Через год он укажет на повесть «Иван Костин» В.И. Панаева как на оригинальное произведение с «отпечатками народности». А еще через год — на «живую картину московских нравов» — «рукописную комедию г-на Грибоедова "Горе от ума"», поставив ее «в число первых» по своему значению «творений народных»17.
Называя произведения, где можно было «найти» или были «схвачены» черты народные, имелись «отпечатки» и даже «изобилие» народности, А. Бестужев, однако, сам ни поисками этих черт, ни определением признаков «русской народности» не занимается. И не потому, что не хочет. Аналогичным образом поступали и П.А. Вяземский и В.К. Кюхельбекер. Один, причисляя «Дмитрия Донского» Озерова к «народным трагедиям» и отмечая, что «Недоросль» Фонвизина и «Чужой толк» И.И. Дмитриева «носят на себе отпечаток народности»18. Другой — заявляя: «Печатью народности ознаменованы какие-нибудь 80 стихов в "Светлане" и в "Послании к Воейкову" Жуковского, некоторые мелкие стихотворения Катенина, два или три места в "Руслане и Людмиле" Пушкина»19, — не приводя в подтверждение ни одного стиха Жуковского, ни одного стихотворения Катенина, ни одного «места» из поэмы Пушкина.
Почему же, встав на верный путь, наши радетели Романтизма дальше самых общих указаний на наличие в творчестве отечественных писателей «черт народных» и «печати народности» не идут? Почему, видя в тех или иных произведениях отражение наших «нравов и обычаев», «народных» страстей, чувствуя их национальное своеобразие, активно при этом пользуясь словами «народность», «народное», даже не пытаются определить, что же они «разумеют» под этими словами? Ведь говорили они о вещах далеко не общеизвестных, всем и каждому понятных, не требовавших никаких пояснений и доказательств. В противном случае не стал бы сетовать по данному поводу Пушкин...
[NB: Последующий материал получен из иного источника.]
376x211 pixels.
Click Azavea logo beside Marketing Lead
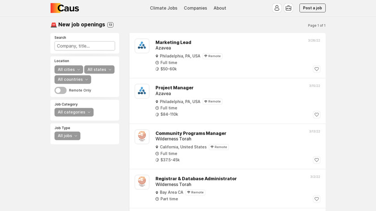pyautogui.click(x=142, y=46)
Ответ на эти вопросы находим у того же А. Бестужева, «...Мы, — писал он, — воспитаны иноземцами. Мы всосали с молоком безнародность...». Чувствуя в произведениях отечественных писателей что-то родное, русское, но «не согретые народной гордостью (поразительная по точности самохарактеристика. — А.К.)»20, они — увы — были не способны перевести эти чувствования в плоскость «разумения», а значит, и осознать их источник, понять, что же конкретно в изображенном вызывает у них то особое ощущение, какое бывает при встрече с чем-то очень близким, родным, дорогим, до боли знакомым, свойственным только своей национальной, народной жизни.
Подсознательно уже чувствуя «народное» (национальное) в литературных произведениях, но еще — в силу своей «безнародности» — не осознавая его предметно, они потому и не могли определить, отражение «в зеркале поэзии» каких собственно черт говорит о наличии, «отпечатке» народности. Единственно, что в таких условиях можно было сделать «всосавшим с молоком безнародность» — это обозначить круг произведений, где уже чувствуется или встречается что-то свое, национальное, коротко знакомое, т.е. проявляется самый первый — на уровне ощущения — признак «народности литературы». И они такой круг обозначили.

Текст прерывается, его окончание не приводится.